# Exercise set
- A) Answer these questions from the post on the Trump ballot rulings:
(i) Which court ruled that Trump is not disqualified from the 2024 primary ballot?
(ii) What question did that court decline to answer?
(iii) According to the post, what did the Colorado courts find that Trump did?
- B) Write the next part of the post on the Trump ballot rulings, picking up after its last sentence.

# Quoted passage
#####

Earlier this month the Minnesota Supreme Court ruled that Trump is not disqualified from the 2024 primary ballot, but declined to answer the question of whether he should be removed from the general election ballot. The people who have been hyping the “14th Amendment” thing took this loss and spun it as a win, and then promised us that they’d still win in Colorado.

But now the Colorado courts have ruled yesterday that while Trump did incite an insurrection, it’s not grounds for removing him from the ballot. This is roughly what I was expecting. And in spite of all the face-saving spin we’re now seeing about the ruling, it’s the worst case scenario. The courts are saying ‘yes we agree that he did all these things, we just don’t think the 14th Amendment says what you think it says.’ Which isn’t surprising because this is how the courts have been interpreting the 14th Amendment in every case that’s come up in recent years.

#####

# Material

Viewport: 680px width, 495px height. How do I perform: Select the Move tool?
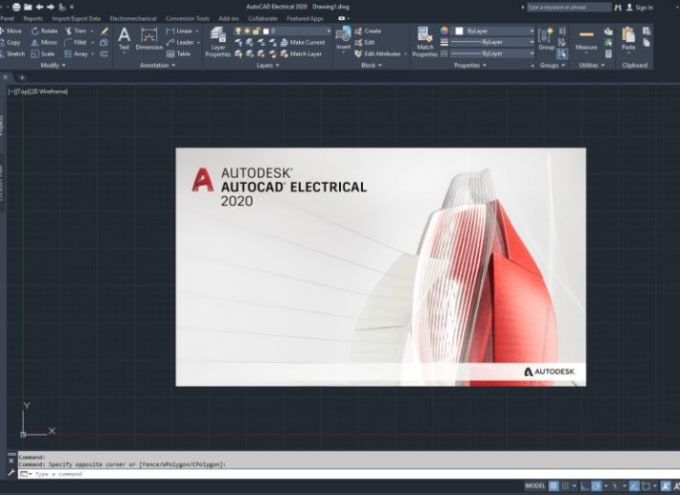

#####

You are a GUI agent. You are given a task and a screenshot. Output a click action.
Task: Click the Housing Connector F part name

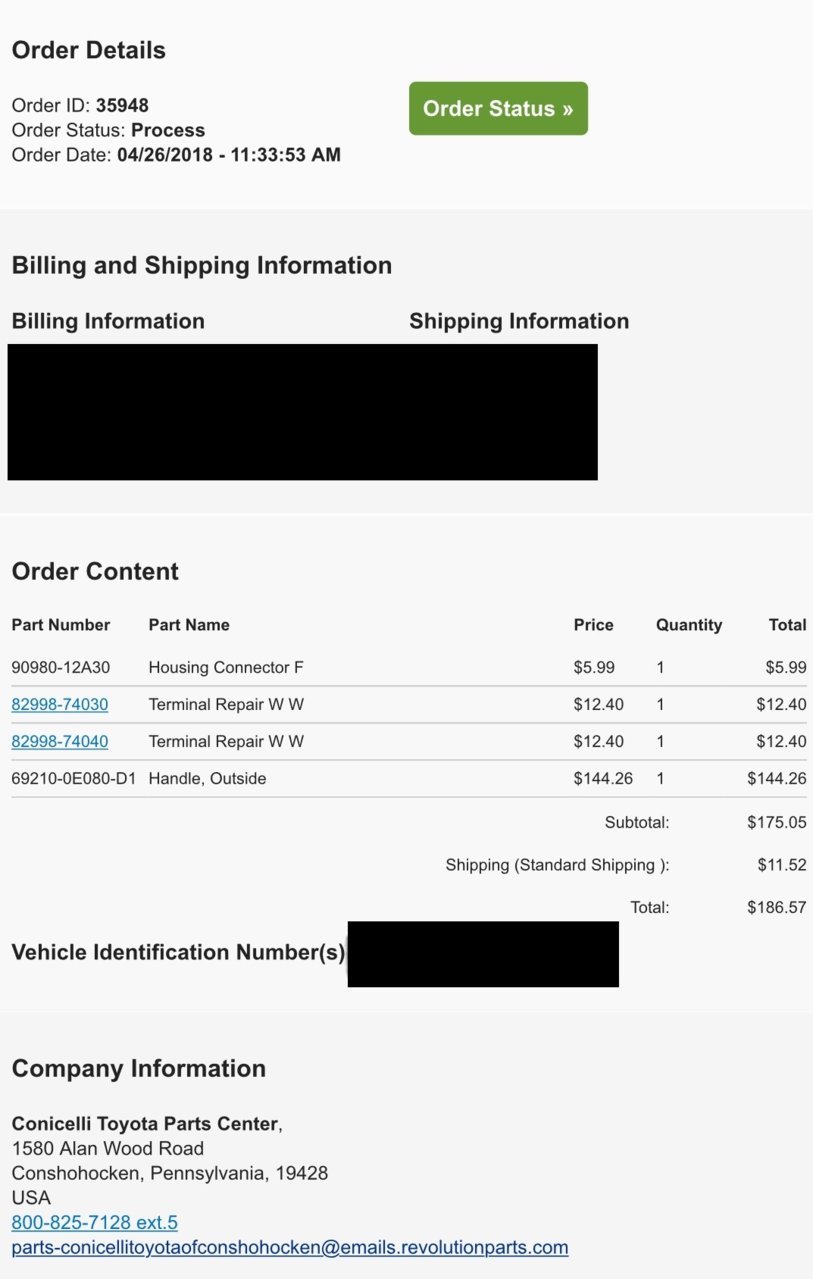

#####

# Answers to the problems
- A)
(i) The Minnesota Supreme Court.
(ii) Whether Trump should be removed from the general election ballot.
(iii) They found that he incited an insurrection, though they ruled it was not grounds for removing him from the ballot.

- B)
If the Colorado courts had said that Trump didn’t incite an insurrection, that would have been a factually wrong ruling, and it would have been easier to appeal based on all the evidence that he did incite one. But this ruling, which correctly acknowledges all the facts against Trump, makes it almost impossible to win any appeal.

As I’ve said from the start, it doesn’t matter what you or I or the plaintiffs or the Twitter pundits think the 14th Amendment says. It only matters what the courts think it says. And the courts have already shown us that they don’t read it the way you do.

We can perhaps take a minor political victory from this, in that the courts just ruled (again) that Trump incited an insurrection. But I’m not sure how many persuadable minds that’s going to change, given the obscurity of this case, and the fact that we lost the overall ruling. This simply isn’t shaping up to be a legal victory or a political victory.

On the whole, this “Trump is going to be magically removed from the ballot under the 14th Amendment” thing was always a pipe dream. The courts just don’t see it the way the Twitter pundits do. Any favorable ruling was never going to survive this Supreme Court. And all the rulings are going the wrong way anyway.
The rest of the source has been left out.